### MATERIAL PROVIDED
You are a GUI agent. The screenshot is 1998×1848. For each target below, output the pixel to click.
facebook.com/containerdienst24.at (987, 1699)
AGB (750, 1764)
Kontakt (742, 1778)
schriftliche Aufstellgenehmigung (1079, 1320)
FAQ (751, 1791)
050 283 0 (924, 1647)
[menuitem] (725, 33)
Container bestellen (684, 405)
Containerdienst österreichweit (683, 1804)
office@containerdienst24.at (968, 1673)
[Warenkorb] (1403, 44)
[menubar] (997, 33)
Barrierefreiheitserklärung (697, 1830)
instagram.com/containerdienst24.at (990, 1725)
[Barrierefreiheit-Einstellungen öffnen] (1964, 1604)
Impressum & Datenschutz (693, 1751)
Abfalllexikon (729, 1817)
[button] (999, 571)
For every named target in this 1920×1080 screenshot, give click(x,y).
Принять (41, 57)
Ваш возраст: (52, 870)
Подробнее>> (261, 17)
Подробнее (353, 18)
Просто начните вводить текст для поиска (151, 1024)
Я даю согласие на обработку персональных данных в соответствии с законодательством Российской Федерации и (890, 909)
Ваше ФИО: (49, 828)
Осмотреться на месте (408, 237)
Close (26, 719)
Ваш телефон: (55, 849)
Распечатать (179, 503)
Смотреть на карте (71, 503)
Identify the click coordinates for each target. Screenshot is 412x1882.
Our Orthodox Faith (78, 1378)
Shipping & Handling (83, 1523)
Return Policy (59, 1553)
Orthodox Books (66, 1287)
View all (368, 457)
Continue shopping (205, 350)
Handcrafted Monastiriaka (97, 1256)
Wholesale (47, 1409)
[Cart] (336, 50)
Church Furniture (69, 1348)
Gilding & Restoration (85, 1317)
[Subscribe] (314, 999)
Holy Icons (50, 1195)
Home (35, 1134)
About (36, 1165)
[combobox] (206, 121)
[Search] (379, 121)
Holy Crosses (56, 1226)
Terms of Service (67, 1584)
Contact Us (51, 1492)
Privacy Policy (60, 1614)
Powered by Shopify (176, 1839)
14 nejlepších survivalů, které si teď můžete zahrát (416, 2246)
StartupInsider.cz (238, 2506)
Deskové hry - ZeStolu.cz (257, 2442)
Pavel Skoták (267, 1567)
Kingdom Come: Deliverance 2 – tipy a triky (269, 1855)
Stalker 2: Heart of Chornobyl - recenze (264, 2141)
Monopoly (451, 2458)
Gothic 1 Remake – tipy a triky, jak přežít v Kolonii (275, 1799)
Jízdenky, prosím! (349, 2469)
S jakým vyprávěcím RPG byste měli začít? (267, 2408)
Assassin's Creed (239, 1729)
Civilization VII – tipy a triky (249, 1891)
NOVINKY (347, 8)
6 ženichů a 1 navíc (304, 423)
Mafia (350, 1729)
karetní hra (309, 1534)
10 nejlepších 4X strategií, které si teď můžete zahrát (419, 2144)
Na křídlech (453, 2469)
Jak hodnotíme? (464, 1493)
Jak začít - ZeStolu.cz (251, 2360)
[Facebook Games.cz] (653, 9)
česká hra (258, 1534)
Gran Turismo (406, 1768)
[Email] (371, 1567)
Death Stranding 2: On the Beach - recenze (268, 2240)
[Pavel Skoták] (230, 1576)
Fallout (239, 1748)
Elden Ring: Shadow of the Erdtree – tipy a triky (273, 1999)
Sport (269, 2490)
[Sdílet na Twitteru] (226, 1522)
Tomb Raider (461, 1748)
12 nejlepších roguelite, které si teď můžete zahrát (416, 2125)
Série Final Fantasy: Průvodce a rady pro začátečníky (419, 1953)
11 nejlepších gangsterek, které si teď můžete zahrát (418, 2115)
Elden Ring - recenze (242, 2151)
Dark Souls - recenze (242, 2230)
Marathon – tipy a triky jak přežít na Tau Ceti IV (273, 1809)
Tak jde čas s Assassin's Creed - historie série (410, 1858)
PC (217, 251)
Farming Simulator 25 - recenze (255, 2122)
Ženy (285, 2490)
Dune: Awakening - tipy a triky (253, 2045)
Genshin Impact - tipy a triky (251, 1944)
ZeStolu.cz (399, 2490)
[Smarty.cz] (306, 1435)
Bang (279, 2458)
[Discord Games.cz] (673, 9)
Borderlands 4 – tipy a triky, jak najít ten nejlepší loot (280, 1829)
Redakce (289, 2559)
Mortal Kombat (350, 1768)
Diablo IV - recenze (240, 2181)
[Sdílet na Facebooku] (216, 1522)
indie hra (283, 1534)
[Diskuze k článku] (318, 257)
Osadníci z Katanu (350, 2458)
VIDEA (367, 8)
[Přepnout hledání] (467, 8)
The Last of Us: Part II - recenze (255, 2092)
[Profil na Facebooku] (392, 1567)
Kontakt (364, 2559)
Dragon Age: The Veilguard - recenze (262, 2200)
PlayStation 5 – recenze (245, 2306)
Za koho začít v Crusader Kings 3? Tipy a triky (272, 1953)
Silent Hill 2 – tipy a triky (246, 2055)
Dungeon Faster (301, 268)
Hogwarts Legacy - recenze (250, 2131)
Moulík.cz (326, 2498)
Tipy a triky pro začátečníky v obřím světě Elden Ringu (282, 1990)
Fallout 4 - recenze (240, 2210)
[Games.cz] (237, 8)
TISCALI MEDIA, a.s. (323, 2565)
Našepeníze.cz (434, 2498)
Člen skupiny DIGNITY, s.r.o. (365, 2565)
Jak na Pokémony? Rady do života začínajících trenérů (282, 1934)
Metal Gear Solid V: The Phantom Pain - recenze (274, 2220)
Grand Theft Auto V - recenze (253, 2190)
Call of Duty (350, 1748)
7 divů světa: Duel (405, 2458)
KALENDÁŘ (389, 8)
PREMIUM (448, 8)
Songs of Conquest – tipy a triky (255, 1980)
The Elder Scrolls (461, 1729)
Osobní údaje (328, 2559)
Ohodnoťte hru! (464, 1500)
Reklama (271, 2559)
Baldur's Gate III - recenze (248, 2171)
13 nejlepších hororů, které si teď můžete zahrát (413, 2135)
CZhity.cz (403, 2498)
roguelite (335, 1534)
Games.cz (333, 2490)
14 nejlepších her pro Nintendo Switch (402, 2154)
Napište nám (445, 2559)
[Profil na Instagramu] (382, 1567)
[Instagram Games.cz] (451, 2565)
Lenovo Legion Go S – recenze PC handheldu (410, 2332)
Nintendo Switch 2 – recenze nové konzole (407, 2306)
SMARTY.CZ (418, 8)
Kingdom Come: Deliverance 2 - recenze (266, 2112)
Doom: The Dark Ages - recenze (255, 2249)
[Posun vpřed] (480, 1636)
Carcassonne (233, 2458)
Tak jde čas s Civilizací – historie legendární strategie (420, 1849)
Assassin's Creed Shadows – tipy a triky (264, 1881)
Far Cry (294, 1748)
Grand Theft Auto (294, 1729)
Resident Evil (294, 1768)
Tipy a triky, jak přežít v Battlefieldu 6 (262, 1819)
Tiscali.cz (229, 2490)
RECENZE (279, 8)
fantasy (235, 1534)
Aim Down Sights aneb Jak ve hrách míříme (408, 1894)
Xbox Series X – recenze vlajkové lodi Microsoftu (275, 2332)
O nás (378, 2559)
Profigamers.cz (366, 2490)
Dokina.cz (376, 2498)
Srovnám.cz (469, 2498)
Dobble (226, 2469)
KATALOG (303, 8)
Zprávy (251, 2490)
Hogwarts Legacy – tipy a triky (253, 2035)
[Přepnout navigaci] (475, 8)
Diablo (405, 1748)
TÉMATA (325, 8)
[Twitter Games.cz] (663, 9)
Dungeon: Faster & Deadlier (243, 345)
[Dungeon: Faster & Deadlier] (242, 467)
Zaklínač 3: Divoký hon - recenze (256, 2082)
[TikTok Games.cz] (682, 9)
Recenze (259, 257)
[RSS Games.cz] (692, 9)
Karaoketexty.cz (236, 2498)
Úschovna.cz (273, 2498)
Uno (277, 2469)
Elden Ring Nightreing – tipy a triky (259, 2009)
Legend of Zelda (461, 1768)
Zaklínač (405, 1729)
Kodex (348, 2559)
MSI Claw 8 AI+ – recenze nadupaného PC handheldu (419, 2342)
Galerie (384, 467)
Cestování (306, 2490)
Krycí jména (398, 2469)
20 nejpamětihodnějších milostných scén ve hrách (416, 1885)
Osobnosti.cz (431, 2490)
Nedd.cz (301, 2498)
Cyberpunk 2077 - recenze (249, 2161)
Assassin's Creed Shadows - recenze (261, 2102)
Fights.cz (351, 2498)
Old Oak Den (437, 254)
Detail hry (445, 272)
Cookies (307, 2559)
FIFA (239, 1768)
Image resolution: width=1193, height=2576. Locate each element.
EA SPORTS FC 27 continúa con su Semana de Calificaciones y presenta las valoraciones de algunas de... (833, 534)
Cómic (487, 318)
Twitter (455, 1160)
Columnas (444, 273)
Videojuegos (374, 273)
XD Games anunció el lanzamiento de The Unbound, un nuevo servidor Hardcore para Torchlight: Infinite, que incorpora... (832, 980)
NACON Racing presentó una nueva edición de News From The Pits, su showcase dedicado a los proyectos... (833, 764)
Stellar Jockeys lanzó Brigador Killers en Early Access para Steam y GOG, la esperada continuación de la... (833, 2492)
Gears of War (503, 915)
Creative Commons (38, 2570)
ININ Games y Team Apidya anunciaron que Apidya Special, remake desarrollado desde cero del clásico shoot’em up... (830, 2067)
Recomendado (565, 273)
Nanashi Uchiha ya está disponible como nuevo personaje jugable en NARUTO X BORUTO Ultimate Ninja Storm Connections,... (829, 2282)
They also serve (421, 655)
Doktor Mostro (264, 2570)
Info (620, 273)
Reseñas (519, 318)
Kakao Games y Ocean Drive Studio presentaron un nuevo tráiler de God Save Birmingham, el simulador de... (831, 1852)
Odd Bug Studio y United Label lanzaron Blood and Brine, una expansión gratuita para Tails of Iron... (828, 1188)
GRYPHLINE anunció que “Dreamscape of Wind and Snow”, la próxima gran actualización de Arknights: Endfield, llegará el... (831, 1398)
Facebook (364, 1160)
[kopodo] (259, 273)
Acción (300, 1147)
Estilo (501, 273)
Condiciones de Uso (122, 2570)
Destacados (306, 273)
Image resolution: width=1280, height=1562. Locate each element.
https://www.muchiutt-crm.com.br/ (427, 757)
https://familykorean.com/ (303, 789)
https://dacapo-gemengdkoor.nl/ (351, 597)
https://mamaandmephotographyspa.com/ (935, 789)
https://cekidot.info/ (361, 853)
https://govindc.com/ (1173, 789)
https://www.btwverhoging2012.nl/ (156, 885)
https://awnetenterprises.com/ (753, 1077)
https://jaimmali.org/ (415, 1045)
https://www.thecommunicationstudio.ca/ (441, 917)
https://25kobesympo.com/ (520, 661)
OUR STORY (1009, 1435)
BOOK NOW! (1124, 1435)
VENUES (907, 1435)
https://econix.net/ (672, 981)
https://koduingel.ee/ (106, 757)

### TASK GOAL
Lines from the top of the data above through the line with "[menubar] (997, 33)", both ends included: copy them exactly, nothing more.

### EXERCISE RESULT
You are a GUI agent. The screenshot is 1998×1848. For each target below, output the pixel to click.
facebook.com/containerdienst24.at (987, 1699)
AGB (750, 1764)
Kontakt (742, 1778)
schriftliche Aufstellgenehmigung (1079, 1320)
FAQ (751, 1791)
050 283 0 (924, 1647)
[menuitem] (725, 33)
Container bestellen (684, 405)
Containerdienst österreichweit (683, 1804)
office@containerdienst24.at (968, 1673)
[Warenkorb] (1403, 44)
[menubar] (997, 33)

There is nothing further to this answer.